**Exercise aim**
Every line of the data below is to be retyped exactly.

**Exercise input**
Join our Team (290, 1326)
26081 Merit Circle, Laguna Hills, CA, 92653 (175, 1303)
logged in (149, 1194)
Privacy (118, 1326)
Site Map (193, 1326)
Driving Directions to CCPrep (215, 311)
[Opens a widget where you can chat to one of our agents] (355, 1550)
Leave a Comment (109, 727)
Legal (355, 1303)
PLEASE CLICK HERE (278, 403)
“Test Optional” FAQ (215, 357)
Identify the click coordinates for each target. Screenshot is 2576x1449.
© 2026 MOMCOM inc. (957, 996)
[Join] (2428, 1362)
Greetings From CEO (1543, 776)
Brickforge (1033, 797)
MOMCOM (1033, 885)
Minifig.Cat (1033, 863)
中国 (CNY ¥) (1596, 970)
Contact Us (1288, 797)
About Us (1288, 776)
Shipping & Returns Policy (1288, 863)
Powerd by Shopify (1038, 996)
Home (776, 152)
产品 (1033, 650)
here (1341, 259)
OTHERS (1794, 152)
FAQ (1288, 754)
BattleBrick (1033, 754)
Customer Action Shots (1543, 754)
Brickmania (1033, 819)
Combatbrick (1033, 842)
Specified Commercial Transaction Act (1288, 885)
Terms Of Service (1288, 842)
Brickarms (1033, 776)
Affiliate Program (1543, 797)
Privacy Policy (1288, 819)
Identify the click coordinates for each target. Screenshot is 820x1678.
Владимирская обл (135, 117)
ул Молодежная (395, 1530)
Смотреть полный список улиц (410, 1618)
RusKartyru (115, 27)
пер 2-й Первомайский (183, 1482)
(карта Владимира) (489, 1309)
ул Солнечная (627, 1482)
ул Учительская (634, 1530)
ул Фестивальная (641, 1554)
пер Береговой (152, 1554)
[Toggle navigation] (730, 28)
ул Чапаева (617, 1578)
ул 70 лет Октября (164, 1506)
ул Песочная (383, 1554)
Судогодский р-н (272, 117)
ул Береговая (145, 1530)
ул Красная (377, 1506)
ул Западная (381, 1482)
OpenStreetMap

**Finished exercise**
Join our Team (290, 1326)
26081 Merit Circle, Laguna Hills, CA, 92653 (175, 1303)
logged in (149, 1194)
Privacy (118, 1326)
Site Map (193, 1326)
Driving Directions to CCPrep (215, 311)
[Opens a widget where you can chat to one of our agents] (355, 1550)
Leave a Comment (109, 727)
Legal (355, 1303)
PLEASE CLICK HERE (278, 403)
“Test Optional” FAQ (215, 357)
Identify the click coordinates for each target. Screenshot is 2576x1449.
© 2026 MOMCOM inc. (957, 996)
[Join] (2428, 1362)
Greetings From CEO (1543, 776)
Brickforge (1033, 797)
MOMCOM (1033, 885)
Minifig.Cat (1033, 863)
中国 (CNY ¥) (1596, 970)
Contact Us (1288, 797)
About Us (1288, 776)
Shipping & Returns Policy (1288, 863)
Powerd by Shopify (1038, 996)
Home (776, 152)
产品 (1033, 650)
here (1341, 259)
OTHERS (1794, 152)
FAQ (1288, 754)
BattleBrick (1033, 754)
Customer Action Shots (1543, 754)
Brickmania (1033, 819)
Combatbrick (1033, 842)
Specified Commercial Transaction Act (1288, 885)
Terms Of Service (1288, 842)
Brickarms (1033, 776)
Affiliate Program (1543, 797)
Privacy Policy (1288, 819)
Identify the click coordinates for each target. Screenshot is 820x1678.
Владимирская обл (135, 117)
ул Молодежная (395, 1530)
Смотреть полный список улиц (410, 1618)
RusKartyru (115, 27)
пер 2-й Первомайский (183, 1482)
(карта Владимира) (489, 1309)
ул Солнечная (627, 1482)
ул Учительская (634, 1530)
ул Фестивальная (641, 1554)
пер Береговой (152, 1554)
[Toggle navigation] (730, 28)
ул Чапаева (617, 1578)
ул 70 лет Октября (164, 1506)
ул Песочная (383, 1554)
Судогодский р-н (272, 117)
ул Береговая (145, 1530)
ул Красная (377, 1506)
ул Западная (381, 1482)
OpenStreetMap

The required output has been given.